Kun-Hee LeeThe chairman of South Korea's South Korea's biggest conglomerate, Samsung, Kun-Hee Lee, one of South Korea's richest men, has resigned within a week of being charged with  evading $113 million in taxes and breach of trust.

The electronics and semiconductors maker is one of South korea's most powerful and respected organisations with annual profits of over $12.9 billion.

The charge against Lee follows a three-month investigation into allegations of corruption and using illegal accounting techniques to transfer control of the business to his son.

Though the investigations cleared the firm of a former executive's allegations that Samsung had used  a multi-million dollar slush fund to bribe prosecutors and judges, prosecutors had indicted him with tax evasion last Thursday.

However, prosecutors did not formally arrest the 66-year-old Lee, saying he would remain free pending his trial.

Earlier during the investigations, Lee had denied any wrongdoing, while saying that he assumed responsibility and would even consider stepping down.

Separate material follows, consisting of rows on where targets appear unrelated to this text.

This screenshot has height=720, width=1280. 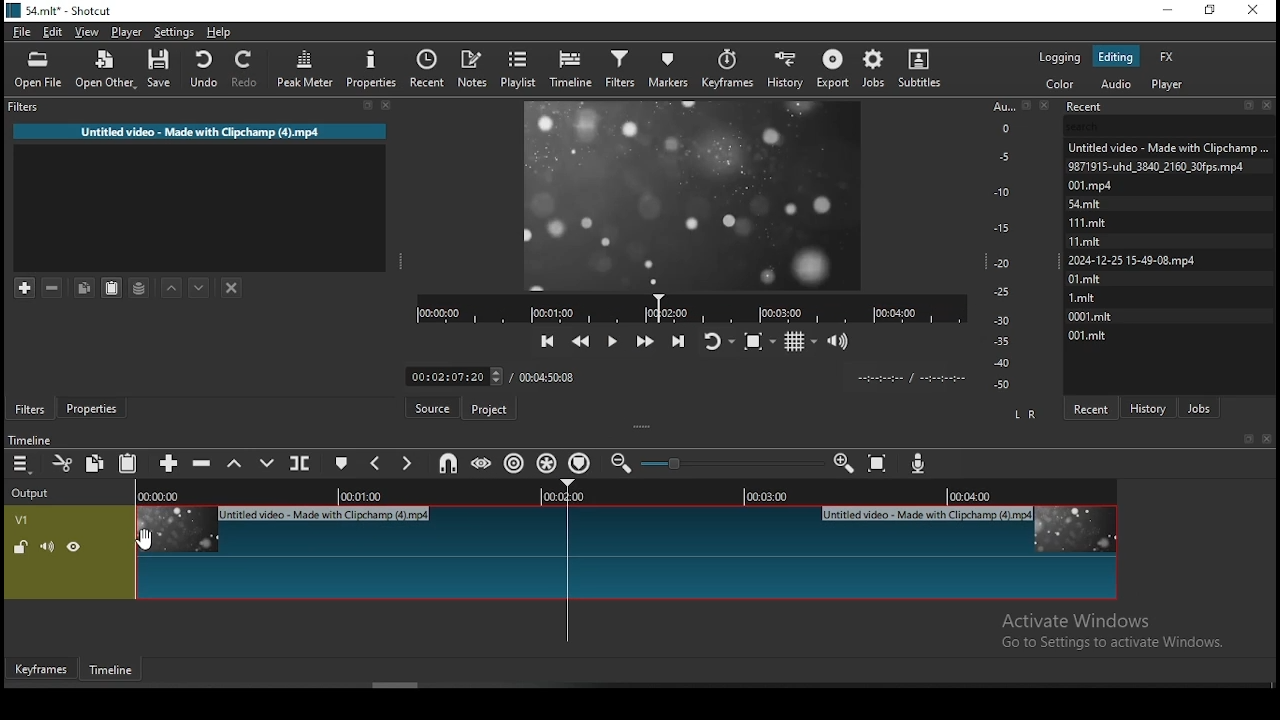 I want to click on skip to the previous point, so click(x=547, y=339).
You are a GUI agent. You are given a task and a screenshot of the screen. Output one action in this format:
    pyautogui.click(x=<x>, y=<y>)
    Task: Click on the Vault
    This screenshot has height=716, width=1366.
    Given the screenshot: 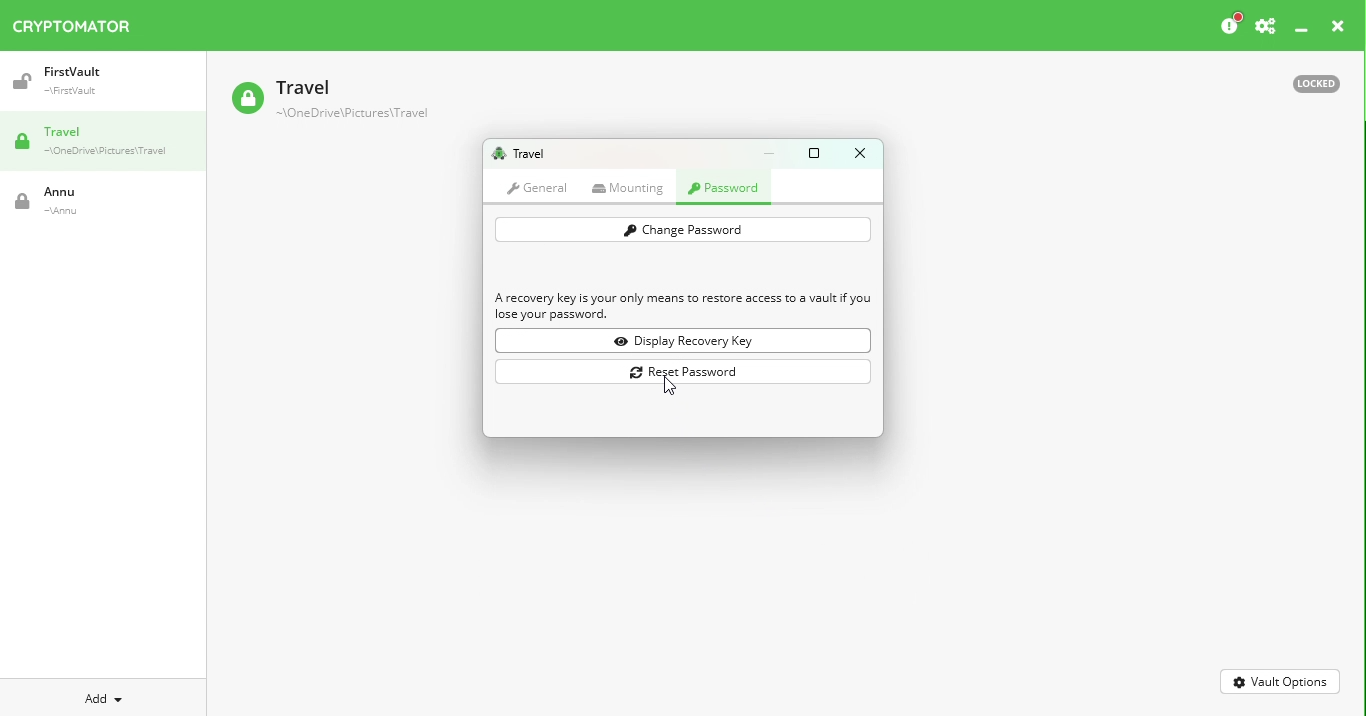 What is the action you would take?
    pyautogui.click(x=93, y=81)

Group vice chairman Lee Hak Soo and president Kim In Joo will quit by the end of June, Samsung said in the statement yesterday that brought news of Lee's departure.

The group's strategic planning office, which controls group operations, will be dismantled and Samsung may turn into a holding company, the statement said.

The resignations creates a vacuum atop a business empire that was started in 1938 by Lee Byung Chull, Kun-Hee Lee's father. The current chairman's departure will leave Samsung affiliates under independent management, according to the company.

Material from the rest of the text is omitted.